» WHAT THE TASK REQUIRES: Can you rewrite the entries between the lines holding "The height and width of the screenshot is (1032, 1920)." and "The height and width of the screenshot is (720, 1280).", inclusive, with every "screenshot" changed to "capture" and nothing else altered?

» EXCERPTED RECORDS:
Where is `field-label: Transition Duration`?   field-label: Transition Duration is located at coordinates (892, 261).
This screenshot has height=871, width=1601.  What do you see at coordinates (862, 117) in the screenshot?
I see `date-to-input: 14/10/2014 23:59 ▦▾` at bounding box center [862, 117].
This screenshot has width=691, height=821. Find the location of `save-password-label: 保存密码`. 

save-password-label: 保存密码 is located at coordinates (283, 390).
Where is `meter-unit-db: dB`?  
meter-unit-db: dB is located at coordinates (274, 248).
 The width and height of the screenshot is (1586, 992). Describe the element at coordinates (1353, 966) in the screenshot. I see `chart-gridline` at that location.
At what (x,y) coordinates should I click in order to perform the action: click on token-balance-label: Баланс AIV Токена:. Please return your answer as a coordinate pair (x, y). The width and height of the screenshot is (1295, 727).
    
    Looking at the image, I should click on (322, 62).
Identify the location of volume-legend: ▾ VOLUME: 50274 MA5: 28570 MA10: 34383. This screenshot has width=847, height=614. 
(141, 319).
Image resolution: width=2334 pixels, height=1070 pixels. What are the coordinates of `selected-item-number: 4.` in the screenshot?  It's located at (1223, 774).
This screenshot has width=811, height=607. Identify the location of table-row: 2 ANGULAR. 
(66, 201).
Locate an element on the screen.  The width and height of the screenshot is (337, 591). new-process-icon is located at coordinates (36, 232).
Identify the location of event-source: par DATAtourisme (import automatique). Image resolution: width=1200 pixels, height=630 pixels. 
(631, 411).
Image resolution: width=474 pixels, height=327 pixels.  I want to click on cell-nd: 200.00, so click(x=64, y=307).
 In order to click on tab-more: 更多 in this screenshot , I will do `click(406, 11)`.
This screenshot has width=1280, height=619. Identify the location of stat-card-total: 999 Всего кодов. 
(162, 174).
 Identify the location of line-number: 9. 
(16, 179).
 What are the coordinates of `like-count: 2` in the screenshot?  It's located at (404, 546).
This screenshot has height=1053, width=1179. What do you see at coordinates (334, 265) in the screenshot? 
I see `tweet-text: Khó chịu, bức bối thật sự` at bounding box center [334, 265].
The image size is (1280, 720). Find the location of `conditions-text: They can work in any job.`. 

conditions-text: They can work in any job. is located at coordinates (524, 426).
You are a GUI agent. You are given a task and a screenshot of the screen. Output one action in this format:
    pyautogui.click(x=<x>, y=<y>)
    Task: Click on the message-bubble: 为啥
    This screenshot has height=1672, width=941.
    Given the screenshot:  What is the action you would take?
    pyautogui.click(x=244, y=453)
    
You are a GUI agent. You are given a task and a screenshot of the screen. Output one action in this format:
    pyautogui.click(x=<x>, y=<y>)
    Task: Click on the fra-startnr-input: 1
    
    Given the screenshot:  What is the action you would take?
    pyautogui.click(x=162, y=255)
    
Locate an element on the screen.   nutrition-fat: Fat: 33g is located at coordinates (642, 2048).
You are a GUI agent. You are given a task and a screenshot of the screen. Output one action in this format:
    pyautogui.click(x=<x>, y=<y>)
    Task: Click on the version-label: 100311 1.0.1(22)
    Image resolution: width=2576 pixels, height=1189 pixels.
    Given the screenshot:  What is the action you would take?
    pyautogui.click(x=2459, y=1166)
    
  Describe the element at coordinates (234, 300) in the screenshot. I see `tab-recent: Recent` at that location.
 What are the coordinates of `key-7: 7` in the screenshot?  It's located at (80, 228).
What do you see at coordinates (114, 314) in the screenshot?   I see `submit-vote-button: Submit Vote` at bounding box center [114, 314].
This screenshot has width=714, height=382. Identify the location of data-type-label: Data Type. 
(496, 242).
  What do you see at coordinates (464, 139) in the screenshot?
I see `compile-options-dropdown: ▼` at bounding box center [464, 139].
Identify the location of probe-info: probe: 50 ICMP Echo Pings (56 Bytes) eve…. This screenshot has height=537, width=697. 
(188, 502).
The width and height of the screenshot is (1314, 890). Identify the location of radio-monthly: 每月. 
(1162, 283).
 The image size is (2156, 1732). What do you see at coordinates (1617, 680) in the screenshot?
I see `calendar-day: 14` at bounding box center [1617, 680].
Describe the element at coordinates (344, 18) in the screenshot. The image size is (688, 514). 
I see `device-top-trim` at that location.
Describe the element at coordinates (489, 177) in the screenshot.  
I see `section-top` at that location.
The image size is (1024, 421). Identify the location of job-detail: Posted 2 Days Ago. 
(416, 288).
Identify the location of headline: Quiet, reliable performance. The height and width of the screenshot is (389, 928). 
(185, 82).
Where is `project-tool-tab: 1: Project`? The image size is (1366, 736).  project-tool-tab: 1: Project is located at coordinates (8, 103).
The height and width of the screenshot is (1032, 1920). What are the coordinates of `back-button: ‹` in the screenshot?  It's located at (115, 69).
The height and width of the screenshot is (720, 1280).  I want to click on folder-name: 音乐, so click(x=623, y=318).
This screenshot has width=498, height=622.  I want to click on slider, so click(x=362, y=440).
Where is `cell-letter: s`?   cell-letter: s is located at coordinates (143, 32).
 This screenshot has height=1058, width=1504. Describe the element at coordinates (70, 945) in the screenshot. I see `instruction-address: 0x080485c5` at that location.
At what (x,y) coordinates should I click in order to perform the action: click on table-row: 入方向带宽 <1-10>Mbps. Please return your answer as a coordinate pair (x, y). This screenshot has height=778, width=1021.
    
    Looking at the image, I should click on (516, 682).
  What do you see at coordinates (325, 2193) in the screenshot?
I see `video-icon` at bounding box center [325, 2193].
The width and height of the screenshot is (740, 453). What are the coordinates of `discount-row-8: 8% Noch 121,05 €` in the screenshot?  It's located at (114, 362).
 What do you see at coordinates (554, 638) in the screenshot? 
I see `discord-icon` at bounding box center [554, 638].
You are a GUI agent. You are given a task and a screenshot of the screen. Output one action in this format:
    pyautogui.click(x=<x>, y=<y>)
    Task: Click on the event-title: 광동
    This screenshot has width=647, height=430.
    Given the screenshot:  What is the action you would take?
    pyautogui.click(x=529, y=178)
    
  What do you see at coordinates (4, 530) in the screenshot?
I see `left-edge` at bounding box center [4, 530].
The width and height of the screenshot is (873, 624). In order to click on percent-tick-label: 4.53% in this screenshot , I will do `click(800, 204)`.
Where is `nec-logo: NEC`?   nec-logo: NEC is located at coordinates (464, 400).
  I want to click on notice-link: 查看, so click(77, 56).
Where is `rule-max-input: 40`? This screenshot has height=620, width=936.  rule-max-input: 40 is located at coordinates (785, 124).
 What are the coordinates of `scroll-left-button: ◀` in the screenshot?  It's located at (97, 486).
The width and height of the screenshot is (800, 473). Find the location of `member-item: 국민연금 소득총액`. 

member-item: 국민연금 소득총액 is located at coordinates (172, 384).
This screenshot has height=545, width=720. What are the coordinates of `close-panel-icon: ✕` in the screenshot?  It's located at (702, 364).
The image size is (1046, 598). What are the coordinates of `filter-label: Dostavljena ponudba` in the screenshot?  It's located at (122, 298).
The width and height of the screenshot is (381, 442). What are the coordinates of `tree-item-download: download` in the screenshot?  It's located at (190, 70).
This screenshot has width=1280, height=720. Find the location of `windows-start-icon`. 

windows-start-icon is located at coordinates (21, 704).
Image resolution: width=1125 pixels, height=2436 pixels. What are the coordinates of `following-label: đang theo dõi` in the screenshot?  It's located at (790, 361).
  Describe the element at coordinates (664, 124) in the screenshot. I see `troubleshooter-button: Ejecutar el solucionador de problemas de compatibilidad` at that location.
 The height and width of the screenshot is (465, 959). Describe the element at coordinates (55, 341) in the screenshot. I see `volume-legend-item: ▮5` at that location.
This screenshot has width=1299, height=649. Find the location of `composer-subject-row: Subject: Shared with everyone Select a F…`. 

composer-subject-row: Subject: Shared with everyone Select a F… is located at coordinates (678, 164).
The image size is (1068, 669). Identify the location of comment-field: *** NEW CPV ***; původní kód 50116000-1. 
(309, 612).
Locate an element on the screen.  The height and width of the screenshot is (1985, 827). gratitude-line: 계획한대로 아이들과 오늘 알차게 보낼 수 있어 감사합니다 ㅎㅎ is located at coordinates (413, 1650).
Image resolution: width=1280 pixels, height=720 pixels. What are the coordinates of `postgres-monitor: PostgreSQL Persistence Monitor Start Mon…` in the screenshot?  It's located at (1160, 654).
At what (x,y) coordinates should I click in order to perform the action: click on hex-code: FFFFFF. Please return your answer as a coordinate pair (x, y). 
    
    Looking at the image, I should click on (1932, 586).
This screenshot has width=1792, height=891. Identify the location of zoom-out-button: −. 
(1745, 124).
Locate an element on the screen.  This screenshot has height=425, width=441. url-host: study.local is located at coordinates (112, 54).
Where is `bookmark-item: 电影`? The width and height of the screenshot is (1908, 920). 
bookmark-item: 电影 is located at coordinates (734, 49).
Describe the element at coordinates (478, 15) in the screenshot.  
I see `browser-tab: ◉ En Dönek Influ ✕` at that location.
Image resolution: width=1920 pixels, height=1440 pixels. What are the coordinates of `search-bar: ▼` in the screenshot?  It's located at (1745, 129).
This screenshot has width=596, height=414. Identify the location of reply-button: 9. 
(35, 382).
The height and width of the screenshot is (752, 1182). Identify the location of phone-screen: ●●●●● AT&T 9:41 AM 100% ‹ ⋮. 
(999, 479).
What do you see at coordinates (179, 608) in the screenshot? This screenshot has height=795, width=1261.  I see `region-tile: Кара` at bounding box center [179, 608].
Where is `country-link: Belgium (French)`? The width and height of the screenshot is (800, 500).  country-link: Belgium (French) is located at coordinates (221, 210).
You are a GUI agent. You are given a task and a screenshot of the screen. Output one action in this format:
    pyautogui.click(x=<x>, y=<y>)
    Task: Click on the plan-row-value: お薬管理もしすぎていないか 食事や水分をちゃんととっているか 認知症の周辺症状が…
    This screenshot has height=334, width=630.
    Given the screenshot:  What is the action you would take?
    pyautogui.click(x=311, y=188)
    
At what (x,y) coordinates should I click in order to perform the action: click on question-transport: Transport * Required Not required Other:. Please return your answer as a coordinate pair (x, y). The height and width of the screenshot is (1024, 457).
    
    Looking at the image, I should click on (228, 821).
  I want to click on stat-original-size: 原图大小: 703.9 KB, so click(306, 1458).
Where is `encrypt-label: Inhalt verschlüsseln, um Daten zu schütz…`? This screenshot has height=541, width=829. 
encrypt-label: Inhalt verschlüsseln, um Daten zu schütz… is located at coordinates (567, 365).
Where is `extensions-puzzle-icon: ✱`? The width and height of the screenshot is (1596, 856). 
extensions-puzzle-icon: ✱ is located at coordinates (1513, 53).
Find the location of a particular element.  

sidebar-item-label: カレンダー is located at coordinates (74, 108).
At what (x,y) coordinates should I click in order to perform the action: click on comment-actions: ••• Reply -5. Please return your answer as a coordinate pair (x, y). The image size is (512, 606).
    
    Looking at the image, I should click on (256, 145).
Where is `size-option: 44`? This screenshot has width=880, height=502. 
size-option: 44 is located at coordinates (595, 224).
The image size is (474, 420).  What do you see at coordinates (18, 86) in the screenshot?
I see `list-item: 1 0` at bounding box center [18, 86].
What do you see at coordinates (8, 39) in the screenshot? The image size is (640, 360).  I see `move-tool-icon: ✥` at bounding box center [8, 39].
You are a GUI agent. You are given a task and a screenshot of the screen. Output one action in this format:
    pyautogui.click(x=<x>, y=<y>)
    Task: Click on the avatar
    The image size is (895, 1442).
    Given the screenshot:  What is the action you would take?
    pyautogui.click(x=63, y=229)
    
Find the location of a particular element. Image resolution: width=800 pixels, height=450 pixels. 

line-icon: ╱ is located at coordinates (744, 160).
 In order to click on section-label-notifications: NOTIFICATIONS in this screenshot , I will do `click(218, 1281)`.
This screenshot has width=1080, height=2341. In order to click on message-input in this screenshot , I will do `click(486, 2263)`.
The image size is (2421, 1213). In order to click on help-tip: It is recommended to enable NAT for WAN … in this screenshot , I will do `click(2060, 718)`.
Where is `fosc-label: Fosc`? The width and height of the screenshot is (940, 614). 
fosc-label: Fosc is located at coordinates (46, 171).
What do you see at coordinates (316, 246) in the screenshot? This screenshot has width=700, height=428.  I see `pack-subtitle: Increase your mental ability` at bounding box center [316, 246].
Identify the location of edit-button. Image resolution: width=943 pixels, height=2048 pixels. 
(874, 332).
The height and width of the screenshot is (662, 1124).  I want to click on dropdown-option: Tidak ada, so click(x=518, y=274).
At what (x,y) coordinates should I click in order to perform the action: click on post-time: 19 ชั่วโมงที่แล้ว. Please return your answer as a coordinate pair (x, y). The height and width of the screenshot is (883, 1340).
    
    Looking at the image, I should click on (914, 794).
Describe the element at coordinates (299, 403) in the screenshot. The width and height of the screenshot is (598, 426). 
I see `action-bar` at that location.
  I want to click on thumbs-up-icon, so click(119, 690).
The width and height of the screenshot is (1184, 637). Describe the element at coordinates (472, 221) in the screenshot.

» RESPONSE FOR THIS EXERCISE:
The height and width of the capture is (1032, 1920). What are the coordinates of `back-button: ‹` in the capture?  It's located at (115, 69).
The height and width of the capture is (720, 1280).  I want to click on folder-name: 音乐, so click(x=623, y=318).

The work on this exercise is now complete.